Our next question is from Boris Peaker with Oppenheimer. Your line is open.

Hi. Good morning. Just have one question, a lot of my questions have been answered already. Could you just summarize the upcoming presentations at medical meetings for 2014, at least that you already are aware of?

Hi. This is Mani. So 907 as you know is enrolling, so data from that study is probably the one that is going to be most significant for this year. As we have stated in the past, we don't think the data would be right by ASCO to present there. We are considering other meetings close to ASCO that we may be able to get some kind of an abstract in, and certainly we feel that we will be ready by ASH to have data presented there.
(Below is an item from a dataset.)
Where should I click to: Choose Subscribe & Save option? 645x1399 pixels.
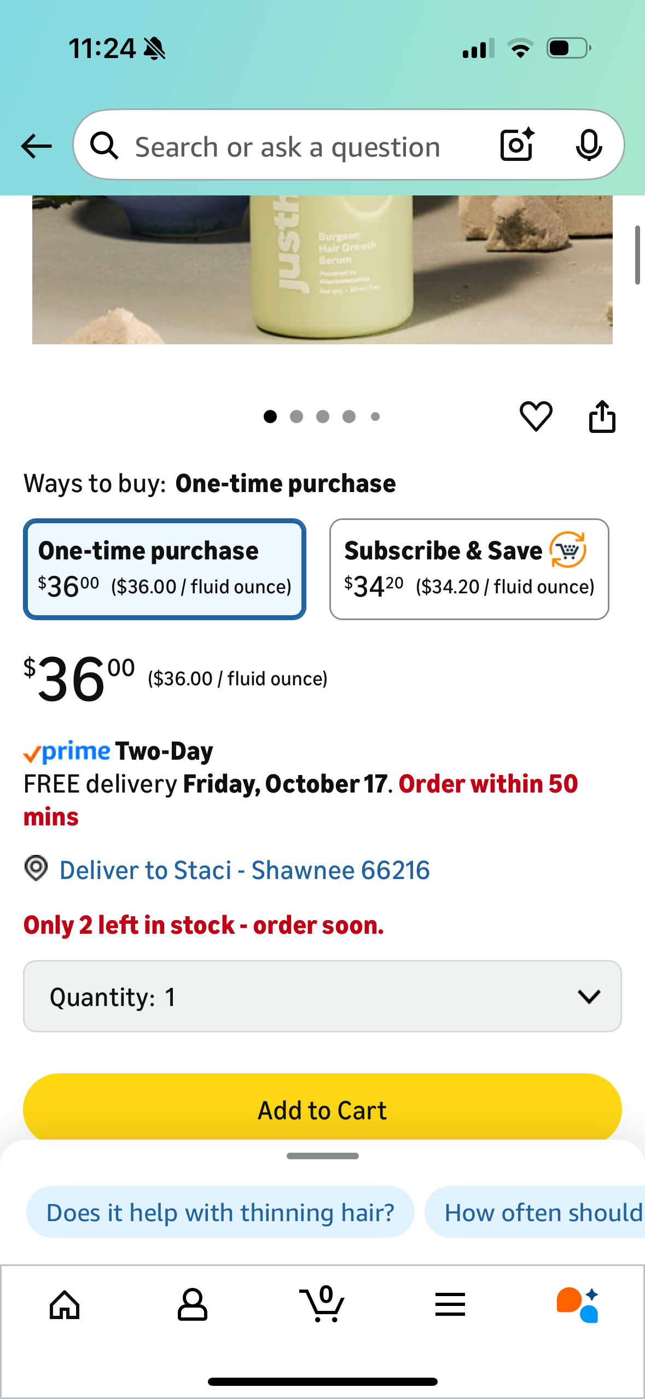(469, 569)
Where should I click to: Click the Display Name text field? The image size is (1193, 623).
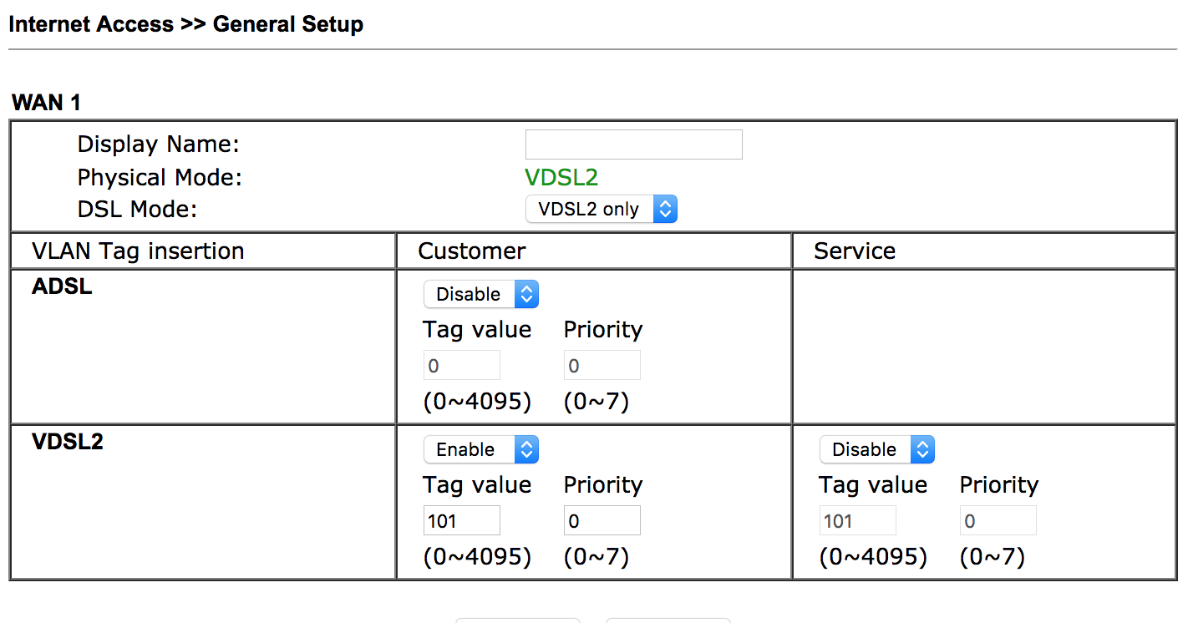[633, 144]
But the plan is to start the expansion phase in the second half of this year, so that would give you some indication around the middle of this year with our dose-escalation and recommended phase, recommended dose of the next studies to be there.

We also have addition abstracts that have been submitted for the AACR Conference early in April. Those are more preclinical studies that have been conducted with the CUDC-427 drug candidates, and upon acceptance those presentations would also be made. Those are the two at the moment that are definitely slated for presentation.

Great, thank you very much.

Sure.

Thanks, Boris.

(Operator Instructions). Our next question is from Daniel Brims with Brean Capital. Your line is open.

Hi. Thank you for taking my questions. Can you give us for the timeline for the FDA review of the data? Is that a standard 30 day review, or how long do you expect it to take the FDA to get a decision to you?

That's correct. Our understanding is as well that this is a standard 30 day period that the FDA has for review and communication back to us. Our expectation is that would occur within the March timeframe.

Okay. Thanks. And for the Erivedge revenue, you said it was in excess of $28 million. How much of that is US, and how much came from ex-US?

The majority is still US. On the year about 90% of the revenue of $79-plus million dollars was US-based. Roche hasn't carved out the ex-US versus US, I will say in Q4 we are starting to see increasing growth in ex-US, but most of the pricing reimbursement discussions are ongoing, and will be finalized in 2014. So expect to see that number continue to grow.

Thank you.

Thank you. I am not showing any further questions at this time. Please proceed with any ending comments.

Okay. Well, first I want to thank everyone for listening in. I would like it thank our employees, particularly with the diligent effort that has gone into building the clinical group, and responding with the FDA partial hold. I want to thank our Directors, and investors and partners for their continued support. And we look forward to providing you all with further updates on the progress over the coming months, as more data and information becomes available. Thank you again. Have a good day.

Ladies and gentlemen, thank you for participating in today's conference. This does conclude the program, and you may all disconnect. Everyone have a great day.